[Interface element records]
_ _ _ _ _

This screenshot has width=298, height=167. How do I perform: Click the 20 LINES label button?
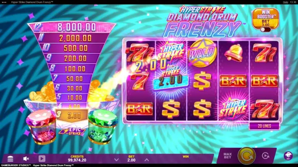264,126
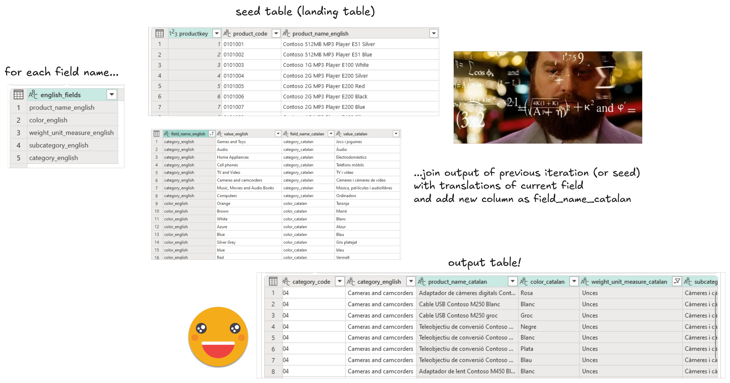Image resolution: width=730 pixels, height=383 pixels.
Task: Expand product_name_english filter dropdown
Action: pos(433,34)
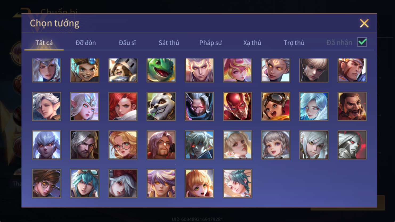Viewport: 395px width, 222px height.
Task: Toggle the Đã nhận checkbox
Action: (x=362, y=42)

_ _ _ _ _

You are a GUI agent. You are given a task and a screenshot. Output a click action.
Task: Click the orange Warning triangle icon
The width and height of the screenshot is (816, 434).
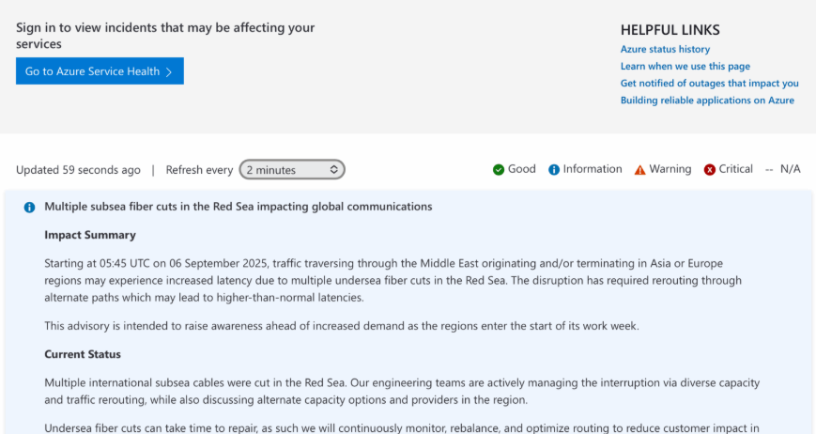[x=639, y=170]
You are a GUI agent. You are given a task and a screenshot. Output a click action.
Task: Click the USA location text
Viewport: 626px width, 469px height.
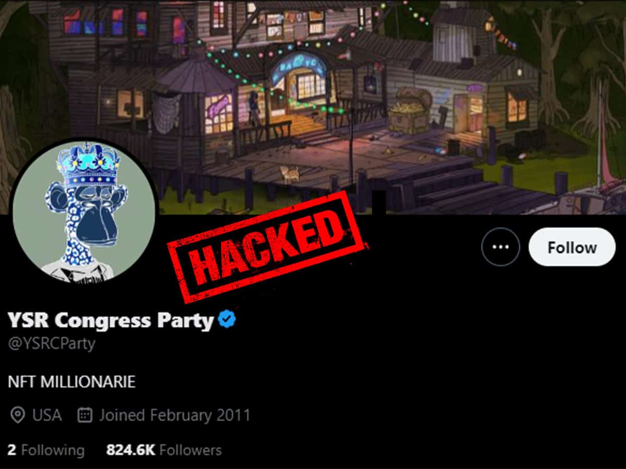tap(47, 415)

_ _ _ _ _

* [Challenge]
Extract the lines starting with the line that contains "This screenshot has" and going on through the line that contains "Action: (x=362, y=42)", copying them exactly. Leave the pictures out of your answer.

* [Exercise response]
This screenshot has width=298, height=167. How do I perform: Click the 20 LINES label button?
264,126
Image resolution: width=730 pixels, height=383 pixels.
Task: Expand product_name_english filter dropdown
Action: pos(433,34)
Viewport: 395px width, 222px height.
Task: Toggle the Đã nhận checkbox
Action: (x=362, y=42)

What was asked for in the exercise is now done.